AVRUPA / EUROPEGÖRÜŞ / OPINION

Polonya’da Seçimler: Öncesi ve Sonrası – Özgün Erler Bayır

Okuma Süresi: 8 dk.
image_print

Polonya’da 15 Ekim 2023’te yapılan genel seçimler ülkenin geleceği açısından oldukça önemliydi.
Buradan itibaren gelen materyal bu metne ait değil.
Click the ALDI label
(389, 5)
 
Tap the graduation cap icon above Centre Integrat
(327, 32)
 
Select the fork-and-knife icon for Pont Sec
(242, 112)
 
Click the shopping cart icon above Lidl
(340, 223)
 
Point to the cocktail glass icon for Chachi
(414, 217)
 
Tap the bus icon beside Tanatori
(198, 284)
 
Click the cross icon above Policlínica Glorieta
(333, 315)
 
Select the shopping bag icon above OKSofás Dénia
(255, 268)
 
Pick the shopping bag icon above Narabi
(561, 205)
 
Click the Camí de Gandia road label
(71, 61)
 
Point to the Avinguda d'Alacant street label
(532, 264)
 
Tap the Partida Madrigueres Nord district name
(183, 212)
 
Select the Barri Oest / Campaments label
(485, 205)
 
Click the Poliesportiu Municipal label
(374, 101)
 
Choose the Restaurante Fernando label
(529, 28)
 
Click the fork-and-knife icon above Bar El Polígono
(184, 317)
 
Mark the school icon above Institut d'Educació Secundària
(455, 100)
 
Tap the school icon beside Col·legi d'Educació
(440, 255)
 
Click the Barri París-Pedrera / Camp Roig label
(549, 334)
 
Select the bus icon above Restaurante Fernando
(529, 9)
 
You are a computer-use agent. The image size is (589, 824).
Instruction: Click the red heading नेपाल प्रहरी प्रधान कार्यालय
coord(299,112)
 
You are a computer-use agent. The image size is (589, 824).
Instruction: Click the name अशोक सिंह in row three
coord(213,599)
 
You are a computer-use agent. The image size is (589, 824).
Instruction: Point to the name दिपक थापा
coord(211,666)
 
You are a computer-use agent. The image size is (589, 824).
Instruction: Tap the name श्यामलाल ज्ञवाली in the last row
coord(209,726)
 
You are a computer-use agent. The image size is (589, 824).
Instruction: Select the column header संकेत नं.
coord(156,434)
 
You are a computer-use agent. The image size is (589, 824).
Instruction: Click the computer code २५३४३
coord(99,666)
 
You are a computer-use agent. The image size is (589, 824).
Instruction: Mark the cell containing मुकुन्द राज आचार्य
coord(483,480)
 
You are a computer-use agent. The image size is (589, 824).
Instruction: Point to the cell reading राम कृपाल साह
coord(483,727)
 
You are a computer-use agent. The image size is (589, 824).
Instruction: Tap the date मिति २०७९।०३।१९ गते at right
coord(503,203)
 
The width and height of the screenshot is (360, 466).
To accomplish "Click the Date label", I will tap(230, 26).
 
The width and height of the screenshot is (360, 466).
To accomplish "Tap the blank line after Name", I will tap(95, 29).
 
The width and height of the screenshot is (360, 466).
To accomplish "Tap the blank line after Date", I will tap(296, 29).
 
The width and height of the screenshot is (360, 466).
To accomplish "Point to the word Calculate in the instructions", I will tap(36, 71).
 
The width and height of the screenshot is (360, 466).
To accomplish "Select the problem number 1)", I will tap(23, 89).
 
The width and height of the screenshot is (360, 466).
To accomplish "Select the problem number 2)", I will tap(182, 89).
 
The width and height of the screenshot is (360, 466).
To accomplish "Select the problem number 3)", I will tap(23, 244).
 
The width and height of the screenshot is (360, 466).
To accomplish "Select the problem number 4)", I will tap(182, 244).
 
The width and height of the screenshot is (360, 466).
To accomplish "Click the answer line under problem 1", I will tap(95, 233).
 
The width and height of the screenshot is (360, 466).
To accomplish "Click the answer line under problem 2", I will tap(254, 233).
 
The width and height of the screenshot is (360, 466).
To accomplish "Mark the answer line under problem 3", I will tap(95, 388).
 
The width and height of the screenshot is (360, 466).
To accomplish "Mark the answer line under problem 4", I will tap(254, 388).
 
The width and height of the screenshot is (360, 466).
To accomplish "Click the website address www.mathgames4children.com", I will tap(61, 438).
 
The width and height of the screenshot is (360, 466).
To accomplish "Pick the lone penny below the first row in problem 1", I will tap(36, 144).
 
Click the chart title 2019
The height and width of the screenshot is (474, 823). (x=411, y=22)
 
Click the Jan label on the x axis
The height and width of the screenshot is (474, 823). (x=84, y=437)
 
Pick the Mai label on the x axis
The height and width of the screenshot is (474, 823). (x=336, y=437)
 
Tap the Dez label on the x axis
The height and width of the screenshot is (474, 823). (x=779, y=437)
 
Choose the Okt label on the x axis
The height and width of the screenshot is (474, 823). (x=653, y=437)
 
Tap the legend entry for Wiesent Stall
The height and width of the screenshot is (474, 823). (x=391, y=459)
Son yıllarda demokrasi, hukukun üstünlüğü gibi evrensel değer ve normlara ters düşecek şekilde bir önceki Hukuk ve Adalet Partisi (Prawo i Sprawiedliwość – PiS) iktidarının yürüttüğü politika ve uygulamalar ile Polonya’nın özellikle AB ile ilişkilerinde gelinen nokta, son yıllarda toplumsal ve siyasal açılardan geriye gidişe ve çeşitli gerginliklere sebep olmaktaydı. Bu son seçim sonuçlarının, ülkenin önümüzdeki yıllarda demokrasi ve Avrupacılık, Avrupa değerlerine uyum gibi konularda nasıl bir yoldan ilerleyeceği konusunda belirleyici olacağı açıktır. Bununla birlikte özellikle Orta ve Doğu Avrupa’da yükselen sağ popülist siyaset ve iktidarların uygulamaları, AB’nin geleceği açısından da ciddi risk ve tehditler oluşturmakta. Bölgenin önemli ülkelerinden biri olan Polonya’daki seçim sonuçları ve Avrupacı siyasi eğilimlerin güçlenmesi, AB’nin ulus üstü yapısına ve entegrasyonun derinleşmesine yönelik şüpheci tavırların azalacağına yönelik de umut oldu.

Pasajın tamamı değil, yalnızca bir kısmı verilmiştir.